Honestly, probably wouldn’t expect to have any semblance of PMF in your first 10 customers. What I’d be looking for are 1 or 2 anecdotes of “hell yes” customers, people who bought fast AND are really satisfied (aka: will renew / expand) post-purchase. Those anecdotes are hints of where the path to PMF is.
What messaging techniques work best in early outreach for B2B founders? Any scripts or opening lines you’d recommend?
Here’s what doesn’t work: “Hi %name%, thanks for connecting! At CoolAI, we help organizations 10x their ROI with our industry-defining platform.” AKA: Most founders do outreach that sounds like we’re a real company with PMF, and I’m just a BDR, because we believe we need to “validate” our business through cold outreach. Until we’ve nailed a repeatable case study, this only works if we get very lucky. Usually what I’ve seen is “sell the meeting with me, not the product.” AKA: Don’t sound like a salesperson, sound like a founder. Ask: “What’s in it for them.” For me - that would be reaching out saying, “Hey I’m launching my 3rd company, think you could be a potential customer eventually, and thought you could rip our product to shreds. Open to chat?” But for every founder, it’s going to be different - because the question is, what’s the message only you can send?
When initial feedback from early customers is inconsistent, how do you know whether to adjust your product or change your target customer?
I’ve noticed that most problems like these are solved by a higher volume of conversations with potential customers, and figuring out where there’s real pull & why. Hard to know this just by trying to analyze / theorize.
How should founders approach pricing during the pre-PMF phase? Is there a strategy to avoid underpricing or overpricing too early?

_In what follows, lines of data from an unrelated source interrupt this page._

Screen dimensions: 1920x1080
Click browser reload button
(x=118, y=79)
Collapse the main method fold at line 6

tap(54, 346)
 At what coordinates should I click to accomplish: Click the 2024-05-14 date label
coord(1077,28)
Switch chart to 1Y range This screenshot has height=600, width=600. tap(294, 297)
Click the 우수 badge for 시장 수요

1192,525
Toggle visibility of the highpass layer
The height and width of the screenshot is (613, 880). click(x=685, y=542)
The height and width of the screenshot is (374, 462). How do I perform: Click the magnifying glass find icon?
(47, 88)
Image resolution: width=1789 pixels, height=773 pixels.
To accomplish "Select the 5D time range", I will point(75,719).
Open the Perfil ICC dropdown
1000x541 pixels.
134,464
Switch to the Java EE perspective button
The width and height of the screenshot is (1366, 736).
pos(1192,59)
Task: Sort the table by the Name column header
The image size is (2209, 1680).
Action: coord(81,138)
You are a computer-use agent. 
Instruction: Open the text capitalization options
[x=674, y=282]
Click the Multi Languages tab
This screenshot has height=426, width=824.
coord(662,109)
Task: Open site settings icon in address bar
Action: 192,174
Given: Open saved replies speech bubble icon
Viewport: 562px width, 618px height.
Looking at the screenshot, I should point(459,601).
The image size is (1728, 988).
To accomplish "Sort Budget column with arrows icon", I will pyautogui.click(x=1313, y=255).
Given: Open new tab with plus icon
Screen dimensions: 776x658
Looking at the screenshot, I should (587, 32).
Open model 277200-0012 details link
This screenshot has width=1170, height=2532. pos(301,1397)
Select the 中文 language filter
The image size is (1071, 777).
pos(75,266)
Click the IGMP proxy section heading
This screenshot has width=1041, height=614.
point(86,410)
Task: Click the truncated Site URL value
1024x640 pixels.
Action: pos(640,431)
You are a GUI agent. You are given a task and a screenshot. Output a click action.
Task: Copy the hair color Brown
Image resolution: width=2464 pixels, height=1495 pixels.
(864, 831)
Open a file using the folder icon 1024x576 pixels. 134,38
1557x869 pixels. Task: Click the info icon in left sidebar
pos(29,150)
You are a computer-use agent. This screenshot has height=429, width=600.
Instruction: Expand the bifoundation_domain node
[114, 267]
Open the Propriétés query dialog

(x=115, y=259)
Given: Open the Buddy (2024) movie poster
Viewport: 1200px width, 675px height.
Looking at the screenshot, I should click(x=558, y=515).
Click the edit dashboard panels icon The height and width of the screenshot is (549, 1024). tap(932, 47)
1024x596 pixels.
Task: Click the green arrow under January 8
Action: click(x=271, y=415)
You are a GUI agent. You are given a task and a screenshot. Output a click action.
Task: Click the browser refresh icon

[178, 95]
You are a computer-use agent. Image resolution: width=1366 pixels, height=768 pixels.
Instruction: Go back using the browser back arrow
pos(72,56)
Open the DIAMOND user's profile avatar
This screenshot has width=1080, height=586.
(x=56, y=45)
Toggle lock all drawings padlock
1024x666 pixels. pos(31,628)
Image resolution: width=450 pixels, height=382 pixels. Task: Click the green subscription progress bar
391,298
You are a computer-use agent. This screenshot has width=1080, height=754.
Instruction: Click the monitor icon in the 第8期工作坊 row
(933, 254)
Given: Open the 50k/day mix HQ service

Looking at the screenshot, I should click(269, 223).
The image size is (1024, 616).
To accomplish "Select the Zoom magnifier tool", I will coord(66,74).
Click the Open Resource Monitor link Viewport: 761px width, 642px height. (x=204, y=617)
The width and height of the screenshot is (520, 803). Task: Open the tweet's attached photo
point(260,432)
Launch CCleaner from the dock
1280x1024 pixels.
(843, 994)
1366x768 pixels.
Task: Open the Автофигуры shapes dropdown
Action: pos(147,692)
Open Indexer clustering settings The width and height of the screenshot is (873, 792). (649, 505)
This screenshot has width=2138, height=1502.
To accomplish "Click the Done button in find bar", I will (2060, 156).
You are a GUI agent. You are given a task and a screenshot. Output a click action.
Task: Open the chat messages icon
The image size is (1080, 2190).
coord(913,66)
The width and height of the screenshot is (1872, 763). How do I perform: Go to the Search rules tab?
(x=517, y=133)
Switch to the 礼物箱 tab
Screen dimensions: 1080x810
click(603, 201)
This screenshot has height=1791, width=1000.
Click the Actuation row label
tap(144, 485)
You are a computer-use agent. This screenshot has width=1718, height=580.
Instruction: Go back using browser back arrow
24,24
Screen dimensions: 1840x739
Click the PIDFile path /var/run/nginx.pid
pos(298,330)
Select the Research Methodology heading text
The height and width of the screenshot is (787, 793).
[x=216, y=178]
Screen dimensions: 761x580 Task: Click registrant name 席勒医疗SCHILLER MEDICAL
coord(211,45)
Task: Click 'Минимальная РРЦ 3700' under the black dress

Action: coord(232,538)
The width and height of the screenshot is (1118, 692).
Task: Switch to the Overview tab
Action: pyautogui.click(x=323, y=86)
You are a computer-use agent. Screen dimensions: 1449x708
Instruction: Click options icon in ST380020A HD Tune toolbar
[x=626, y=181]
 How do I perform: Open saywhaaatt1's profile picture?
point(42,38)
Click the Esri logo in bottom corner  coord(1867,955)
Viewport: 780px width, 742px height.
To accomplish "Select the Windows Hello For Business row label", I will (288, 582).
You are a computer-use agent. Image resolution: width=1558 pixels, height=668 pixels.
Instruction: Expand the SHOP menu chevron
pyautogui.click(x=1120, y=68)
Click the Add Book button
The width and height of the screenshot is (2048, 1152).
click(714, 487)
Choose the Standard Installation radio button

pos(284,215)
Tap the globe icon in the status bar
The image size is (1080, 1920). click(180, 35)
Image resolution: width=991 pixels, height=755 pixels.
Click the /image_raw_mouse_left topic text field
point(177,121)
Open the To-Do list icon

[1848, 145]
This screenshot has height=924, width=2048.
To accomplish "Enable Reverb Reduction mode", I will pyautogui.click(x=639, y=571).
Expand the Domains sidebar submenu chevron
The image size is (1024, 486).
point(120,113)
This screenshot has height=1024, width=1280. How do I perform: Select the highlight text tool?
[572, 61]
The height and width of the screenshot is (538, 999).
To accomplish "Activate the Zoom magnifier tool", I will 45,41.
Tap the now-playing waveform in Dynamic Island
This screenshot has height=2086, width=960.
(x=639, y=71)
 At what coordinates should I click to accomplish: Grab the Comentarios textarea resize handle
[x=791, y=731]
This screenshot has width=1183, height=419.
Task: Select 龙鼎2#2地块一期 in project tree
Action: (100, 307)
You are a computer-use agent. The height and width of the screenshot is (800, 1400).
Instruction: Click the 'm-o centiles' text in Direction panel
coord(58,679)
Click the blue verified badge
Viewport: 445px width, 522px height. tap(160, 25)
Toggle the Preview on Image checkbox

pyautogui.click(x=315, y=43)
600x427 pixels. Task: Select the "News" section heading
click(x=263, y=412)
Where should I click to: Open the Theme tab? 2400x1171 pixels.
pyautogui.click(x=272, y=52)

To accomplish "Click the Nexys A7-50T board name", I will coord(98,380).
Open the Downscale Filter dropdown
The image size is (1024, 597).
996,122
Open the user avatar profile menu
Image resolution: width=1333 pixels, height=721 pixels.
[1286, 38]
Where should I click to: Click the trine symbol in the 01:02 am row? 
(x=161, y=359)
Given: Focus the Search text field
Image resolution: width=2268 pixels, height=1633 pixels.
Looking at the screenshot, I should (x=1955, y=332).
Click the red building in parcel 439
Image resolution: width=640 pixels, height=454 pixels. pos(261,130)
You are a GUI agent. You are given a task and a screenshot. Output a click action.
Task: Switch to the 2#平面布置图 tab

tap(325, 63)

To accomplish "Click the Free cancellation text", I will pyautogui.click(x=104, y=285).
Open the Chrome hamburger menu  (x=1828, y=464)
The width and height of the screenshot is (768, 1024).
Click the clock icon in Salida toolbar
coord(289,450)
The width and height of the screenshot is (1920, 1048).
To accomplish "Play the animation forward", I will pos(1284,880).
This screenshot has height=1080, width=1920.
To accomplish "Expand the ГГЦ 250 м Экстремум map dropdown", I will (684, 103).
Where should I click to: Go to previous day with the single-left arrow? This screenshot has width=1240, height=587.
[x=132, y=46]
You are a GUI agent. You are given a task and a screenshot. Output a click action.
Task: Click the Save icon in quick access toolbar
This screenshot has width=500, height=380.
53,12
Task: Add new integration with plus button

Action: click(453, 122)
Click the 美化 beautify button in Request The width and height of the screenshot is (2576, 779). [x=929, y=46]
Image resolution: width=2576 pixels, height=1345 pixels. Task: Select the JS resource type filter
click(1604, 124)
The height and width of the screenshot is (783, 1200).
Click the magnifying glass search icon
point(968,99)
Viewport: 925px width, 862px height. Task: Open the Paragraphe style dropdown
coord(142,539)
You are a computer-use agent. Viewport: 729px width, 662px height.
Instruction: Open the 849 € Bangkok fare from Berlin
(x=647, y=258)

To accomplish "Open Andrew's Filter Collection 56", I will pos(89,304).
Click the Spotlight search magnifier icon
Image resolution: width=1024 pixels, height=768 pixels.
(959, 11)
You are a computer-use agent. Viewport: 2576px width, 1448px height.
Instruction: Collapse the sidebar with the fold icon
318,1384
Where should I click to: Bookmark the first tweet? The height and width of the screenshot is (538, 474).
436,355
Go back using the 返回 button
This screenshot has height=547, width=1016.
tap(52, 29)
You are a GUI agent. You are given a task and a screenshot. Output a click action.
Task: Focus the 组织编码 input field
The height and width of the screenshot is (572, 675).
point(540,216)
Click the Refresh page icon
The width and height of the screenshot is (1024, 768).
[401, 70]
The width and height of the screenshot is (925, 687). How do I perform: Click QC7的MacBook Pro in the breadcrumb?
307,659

Pricing itself doesn’t matter, but payment does. The “real” pricing emerges from the case study – what value do they perceive you drive, and what are their alternatives. Early on, you just don’t know this and care more about getting real product feedback vs. optimizing pricing. You don’t want pricing to prevent deals from going through. So I’ve seen that early on, price so that price isn’t really an objection, and then steadily raise pricing until it is an objection.
In your experience, what should founders focus on during the first 6-12 months post-PMF to ensure sustainable growth?
Answering two questions:
(1) how do we systematize our sales -> success process so our process can consistently work and be handed off from founder-led to not-founder-led, and
(2) how do we scale pipeline?
While focusing on these two questions, typically you get a ton of product feedback that helps drive the roadmap too.